Same with gardening.
The big idea here is to save water however you can. And though rock gardeners and a municipal water department may seem odd flower-bedfellows, they're of one mind: An easy way to conserve is to plant stuff that doesn't need a lot of water in the first place.
Sedum and Delosperma cooperi, or hardy ice plant, for example. They're perfect together, both tough succulents that tolerate drought by storing water in their chubby leaves, stems and roots.
"They're very eco-friendly," says Walt Cullerton of Pineville, Bucks County, part of the North American Rock Garden Society's Delaware Valley chapter. "They like to live the way nature set them up - in the mountains, with cold winds and limited moisture, in very harsh conditions."
Such conditions prepare them for taking root on an energy-saving green roof, like the one the Water Department built at the Flower Show. Or in a city or suburban garden, like the one in the Rock Garden Society's exhibit.
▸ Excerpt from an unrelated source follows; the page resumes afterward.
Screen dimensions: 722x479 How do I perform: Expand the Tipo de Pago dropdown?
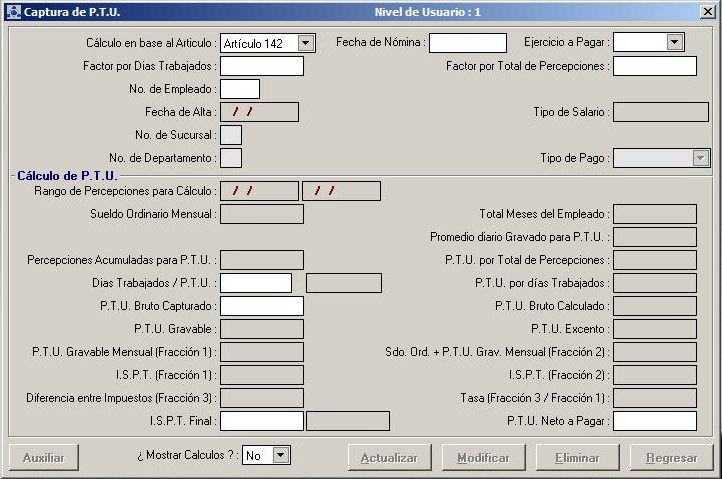pos(700,158)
Rock gardeners love low-growing or miniature plants, mostly perennials, such as ajuga, sempervivum (hens 'n chicks), saxifrage, woodland anemone, hellebore and dwarf shrubs and conifers.
"The true rock gardener gets really excited," Cullerton muses, "when he sees a half-inch bloom on a one-inch plant somewhere above the tree line in Colorado or Afghanistan, growing out of rocks.
"They're very serious people," he says.
Dick van Duzer of Pipersville uses spring bulbs in his rock garden, things like tiny snowdrops, miniature iris and narcissus. He's a fan, too, of native heuchera and hardy cyclamen, excellent water-conserving groundcovers for any garden.
And that's the point, partly, says the Water Department's Arthur Holst, who coordinated its green-roof exhibit at the Flower Show.